The wife and I watched this last night ("last night" being Saturday -- ed.); I'd fallen off of the movie-watching horse while playing Lego Star Wars II (as I expected I would), but -- having gotten to 100% complete in the game after about 65 hours of playing -- I'm back now.
Netflix sent us two movies in yesterday's mail; I hope to watch the other one tonight so I can send them both back in one envelope tomorrow morning. (Again, "tonight" refers to Sunday -- ed.)
Anyway, my obsessive tendencies aside, what about Thank You for Smoking? It's a solidly entertaining movie, and a good adaptation of the (very cynical, and very funny) Christopher Buckley novel. Aaron Eckhart's chin-dimple is a bit distracting, but I bet I'd be used to it if I'd ever seen him in a movie before. (For whatever odd reason, I hadn't seen him act before, so every time his face came into close-up I kept thinking that someone had just poked him with a letter opener.)
Eckhart plays a tobacco-industry lobbyist, and the good news is that this is not the story of how he learns to be a better person, and appreciate the birds and the flowers. He doesn't really change the kind of person he is over the course of the movie, which I suppose makes it a failure according to some screenwriter's template. But, using my "was-it-a-good-movie" template, it's very successful. It's cynical and funny, and uses a voiceover intermittently to good effect (something I like to see; it's apparently a hard thing to do well, so I like to see movies attempting it).

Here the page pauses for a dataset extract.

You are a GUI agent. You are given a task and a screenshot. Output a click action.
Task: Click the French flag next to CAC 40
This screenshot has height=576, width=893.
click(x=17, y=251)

There's a bit less going on in the movie than there was in the book, as you'd expect, but I don't recall the book being hugely plotty to begin with; it was just a series of events (more-or-less linked) about this guy, and the movie follows that pattern, with somewhat fewer events to fit into a zippy ninety minutes.
If you're at all cynical about politics, advertising, or the corporate world, you'll probably like this movie. As an added bonus, it features Katie Holmes as a slutty reporter (who, it must be said, appears to be on a work-study program from American University -- she looks way too young for what her character is doing).